PS: Additional remark by the Managing board.
-Details of the quantitative analyses (e.g. data treatment and statistical scripts in R, bioinformatic pipeline scripts, etc.) in the recommended preprints must be available to readers in the text or as appendices or supplementary materials, for example.

Reviewed by Dan Greenberg, 2018-02-01 23:09


Reviewed by anonymous reviewer, 2018-04-10 16:28


Major Points

There is much to like about this analysis, which explores the relationship between diversification, range size and extinction risk across vascular plants. However, limits to the available data and some rather weak conceptual links somewhat detract from the paper overall.

Previous work has demonstrated that, at least in some clades, more rapidly diversifying lineages tend to be characterised by a greater proportion of threatened species and suggest that this is likely a reflection of the mode of speciation, whereby new species are often range restricted and of low abundance, and thus at high risk of extinction (or at least appear to be at high risk, given IUCN Red Listing criteria). The present study adds qualified support to these findings. More rapidly diversifying (but not younger) genera tend to contain a greater proportion of threatened species. Further, in conifers, older taxa are less threatened with extinction, but there is no relationship between species age and extinction risk in palms. The authors suggest these clade differences can be explained by the contrasting modes of speciation that characterise the respective clades – conifers have diversified historically via range-shift dynamics, whereas palms have diversified by exploiting new niche space.

I am broadly sympathetic to the authors’ arguments and find the results highly believable. However, I was not convinced by the link with range filling, mostly because I do not think this metric is reliable as calculated. Occupied range is estimated using GBIF occurrence data (incidentally, summing non-equal area cells), but obviously species occur in many more areas/cells than those recorded in GBIF, and it is for this reason we frequently use SDMs to ‘fill-out’ species distributions. Without independent empirical evidence, I am unconvinced that the difference between SDM predictions and GBIF occurrence data captures range filling.

Relatedly, there is a discrepancy in the timescales of environmental change (i.e. the tens or hundreds of thousands of years over which glacial cycles occur) and species ages (which are measured in the millions of years), which undermines the authors’ environmental ‘mismatch’ hypothesis. The example of the woolly rhinoceros is illustrative: if it lost its habitat after the retreat of the last ice age ~18K years ago, it is not obvious how this should relate to its evolutionary age. Further, the alternative scenario, which suggests that older species might be more generalist, and thus better ‘matched’ to the environment, ignores the potential trade-off between specialist and generalist. I would, for example, hypothesise that specialist not generalist would show a better ‘match’ to the environment.
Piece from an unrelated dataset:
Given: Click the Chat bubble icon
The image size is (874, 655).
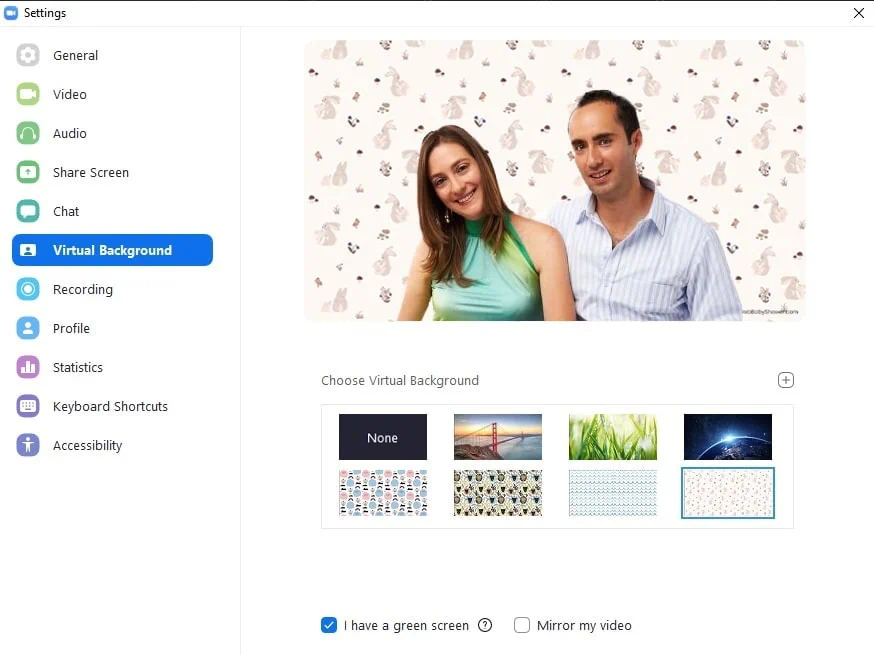Looking at the screenshot, I should pyautogui.click(x=28, y=211).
Evaluating range correlations of extinction risk in plants is particularly challenging as the Red List status of many species is, more or less, defined by their range size; it can, therefore, be difficult to tease apart these attributes and there is a danger of circularity. For the most part, the authors escape such pitfalls, but it might be useful to remember that extinction risk and range size may be interchangeable.

Minor Points
A PGLS model might not be the most appropriate for analysing proportion data (e.g. in the regression of taxon age against proportion of threatened species).
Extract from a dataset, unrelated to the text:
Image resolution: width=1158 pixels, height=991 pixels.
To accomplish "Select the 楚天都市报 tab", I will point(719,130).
The analysis of range size, range filling and species age using sister-species is rather odd as sister species are, by definition, the same age. P-values are estimated using random draws of sister pairs, which I assume is why the positive slope between difference in range filling and age, with r = 0.15, is highly significant, whereas the negative slope between difference in range size and age, with r = -0.16, is not at all significant. I am not sure what to make of these analyses.

Finally, the authors should refer back to earlier papers, for example, those by Schwartz and coauthors, who explore similar patterns in extinction risks across diverse plant clades and propose similar mechanistic explanations.